Hong Kong: A happy reunion after 52 years of separation

03-06-2014 Feature

Wong Ting Lan reunited with her biological mother Ng Yee on the eve of Hong Kong’s Mid-Autumn Festival. The reunion, arranged by the Hong Kong Red Cross Tracing Service, was filled with mixed emotions as mother and daughter embraced each other for the first time in more than half a century.

Family links restored after 52 years. Back row (from left to right): Ting Lan’s eldest sister, Ting Lan’s husband, Wong Ting Lan, Ng Yee, Ting Lan’s younger brother and Ting Lan’s sister-in-law. Front row (from left to right): The Tracing Service’s staff and a volunteer.© Hong Kong Red Cross

Ng Yee and her family were leading a very hard life when Ting Lan was born in 1961. They already had a daughter and could not afford to raise another child, so Ting Lan went to live with a better-off, kind-hearted woman named Luk as her foster daughter. Feeling that Luk would treat her child well, Ng Yee reluctantly agreed not to disclose her relationship with Ting Lan.

When Ting Lan was six months’ old, Ng Yee saw her again. Thereafter, though filled with guilt and with Ting Lan constantly in her thoughts, to keep her promise Ng Yee made no attempt to look for her little daughter. All she could do was pray that Ting Lan would have a happy life, with the hope that one day they would be reunited.

A secret discovery

Ting Lan knew nothing about the adoption until she was 11 when she accidentally found in Luk’s drawer a birth certificate showing her date of birth but bearing a name different from hers. Also, the parent names were not those of Luk and her husband, indicating that they were not her biological parents. She quietly wrote down the names that she saw on the birth certificate and kept this secret to herself. Luk had treated Ting Lan as her own child, so Ting Lan did not want to do anything that might hurt their relationship.

It was not until Luk passed away in 2005 that Ting Lan revealed her secret, telling her husband and daughter how much she missed her birth family. However, there seemed no way of tracing her parents as she had no information about them other than their names. In 2013, she learned about the Hong Kong Red Cross Tracing Service, and in July, encouraged by her husband, she registered with the service.

A difficult decision

Ting Lan admitted it was not an easy decision. She hoped that her biological parents were alive and well and that she could reunite with them. If her hopes came to nothing, she might not be able to cope with the disappointment. Yet with the reassurance of her husband, these struggles were overcome. Her husband said, “Life is so short. You may feel regret if you don’t look for them. Whether successful or not, you should give it a try.”

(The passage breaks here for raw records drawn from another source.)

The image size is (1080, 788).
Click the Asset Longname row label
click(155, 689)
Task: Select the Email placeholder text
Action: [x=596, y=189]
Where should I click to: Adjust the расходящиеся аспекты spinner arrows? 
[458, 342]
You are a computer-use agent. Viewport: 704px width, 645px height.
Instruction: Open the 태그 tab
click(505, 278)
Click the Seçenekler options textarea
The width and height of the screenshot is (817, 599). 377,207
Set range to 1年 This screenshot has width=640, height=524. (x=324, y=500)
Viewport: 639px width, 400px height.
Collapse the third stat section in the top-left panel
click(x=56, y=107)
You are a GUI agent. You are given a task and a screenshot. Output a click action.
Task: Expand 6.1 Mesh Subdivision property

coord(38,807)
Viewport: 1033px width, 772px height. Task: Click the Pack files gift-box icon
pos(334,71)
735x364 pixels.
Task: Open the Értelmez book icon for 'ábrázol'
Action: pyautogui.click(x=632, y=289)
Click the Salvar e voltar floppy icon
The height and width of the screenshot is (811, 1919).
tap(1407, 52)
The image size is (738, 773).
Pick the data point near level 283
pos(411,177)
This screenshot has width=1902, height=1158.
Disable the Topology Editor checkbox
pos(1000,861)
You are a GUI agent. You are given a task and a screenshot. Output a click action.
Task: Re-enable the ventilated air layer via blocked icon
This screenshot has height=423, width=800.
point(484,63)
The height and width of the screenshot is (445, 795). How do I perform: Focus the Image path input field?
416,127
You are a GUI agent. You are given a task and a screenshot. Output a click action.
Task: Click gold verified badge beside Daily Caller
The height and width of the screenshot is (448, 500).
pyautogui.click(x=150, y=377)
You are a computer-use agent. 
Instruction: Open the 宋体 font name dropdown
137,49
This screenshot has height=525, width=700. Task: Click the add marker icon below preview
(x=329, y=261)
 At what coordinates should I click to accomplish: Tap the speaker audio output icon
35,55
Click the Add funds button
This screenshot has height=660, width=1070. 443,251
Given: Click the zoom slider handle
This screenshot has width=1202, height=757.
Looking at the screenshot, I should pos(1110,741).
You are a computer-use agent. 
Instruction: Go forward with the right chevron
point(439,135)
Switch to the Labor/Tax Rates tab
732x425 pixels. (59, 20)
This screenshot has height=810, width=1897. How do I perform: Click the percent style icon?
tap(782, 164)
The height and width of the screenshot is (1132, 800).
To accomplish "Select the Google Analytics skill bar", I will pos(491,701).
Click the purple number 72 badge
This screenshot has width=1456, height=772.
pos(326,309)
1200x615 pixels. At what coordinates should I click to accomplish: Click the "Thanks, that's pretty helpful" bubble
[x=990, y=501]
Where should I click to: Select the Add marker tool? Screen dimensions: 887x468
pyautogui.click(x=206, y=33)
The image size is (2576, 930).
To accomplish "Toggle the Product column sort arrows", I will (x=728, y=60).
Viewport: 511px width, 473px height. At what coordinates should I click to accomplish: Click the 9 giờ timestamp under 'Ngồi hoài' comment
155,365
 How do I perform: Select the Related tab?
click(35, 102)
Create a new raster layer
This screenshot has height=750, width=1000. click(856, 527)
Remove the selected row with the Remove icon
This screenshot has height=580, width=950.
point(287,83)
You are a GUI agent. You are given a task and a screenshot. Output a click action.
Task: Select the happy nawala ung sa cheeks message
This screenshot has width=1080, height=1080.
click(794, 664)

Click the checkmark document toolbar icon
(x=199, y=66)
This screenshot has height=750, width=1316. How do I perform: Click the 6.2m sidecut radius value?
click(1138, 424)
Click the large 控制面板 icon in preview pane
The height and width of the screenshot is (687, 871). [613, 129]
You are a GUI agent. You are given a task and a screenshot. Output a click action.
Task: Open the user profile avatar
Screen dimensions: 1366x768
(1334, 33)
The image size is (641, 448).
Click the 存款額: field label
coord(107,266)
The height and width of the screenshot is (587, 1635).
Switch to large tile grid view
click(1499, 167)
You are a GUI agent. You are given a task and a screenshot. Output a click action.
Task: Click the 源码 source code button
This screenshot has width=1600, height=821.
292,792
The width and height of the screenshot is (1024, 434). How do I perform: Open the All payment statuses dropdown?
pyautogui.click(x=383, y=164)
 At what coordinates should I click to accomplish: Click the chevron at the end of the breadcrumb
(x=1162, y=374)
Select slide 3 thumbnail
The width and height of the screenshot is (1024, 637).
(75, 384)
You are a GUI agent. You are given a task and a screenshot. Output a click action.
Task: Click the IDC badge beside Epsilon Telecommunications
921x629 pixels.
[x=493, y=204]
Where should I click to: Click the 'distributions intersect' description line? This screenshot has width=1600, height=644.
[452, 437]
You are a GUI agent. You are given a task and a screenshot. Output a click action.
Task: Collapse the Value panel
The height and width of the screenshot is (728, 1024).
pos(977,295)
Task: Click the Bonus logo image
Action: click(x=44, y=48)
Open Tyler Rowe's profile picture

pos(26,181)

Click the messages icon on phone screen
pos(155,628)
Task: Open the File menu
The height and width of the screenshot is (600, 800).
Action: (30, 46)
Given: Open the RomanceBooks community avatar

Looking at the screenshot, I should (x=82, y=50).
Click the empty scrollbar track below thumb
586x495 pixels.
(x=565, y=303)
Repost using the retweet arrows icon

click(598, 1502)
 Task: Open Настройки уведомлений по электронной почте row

The Wong’s family are sharing with each other the photos of Ting Lan’s childhood. (From left to right) Wong Ting Lan, Ting Lan’s mother, Ting Lan’s eldest sister and younger brother 

The Wong’s family are sharing with each other the photos of Ting Lan’s childhood. (From left to right) Wong Ting Lan, Ting Lan’s mother, Ting Lan’s eldest sister and younger brother
© Hong Kong Red Cross

The Mid-Autumn Festival is traditionally an occasion for reunions among friends and relatives. As the festival was approaching, Ting Lan took the chance to give it a try. She gathered her courage to tell her story in a press interview arranged by the staff of the Tracing Service. Amazingly, immediately after the interview was published, Ng Yee’s daughter-in-law read the story and saw Ting Lan’s photo. Having verified the details with the Tracing Service, she passed the message to Ng Yee and then contacted the Tracing Service to express Ng Yee’s wish to meet Ting Lan.

Ting Lan was in great excitement on hearing the good news, which sounded like a miracle. Accompanied by her husband, and in tears of joy, she met her mother, elder sister, younger brother and sister-in-law on the eve of the Mid-Autumn Festival.

To Ting Lan, the reunion was a dream come true. And for Ng Yee there were no regrets after a separation from Ting Lan of more than 50 years.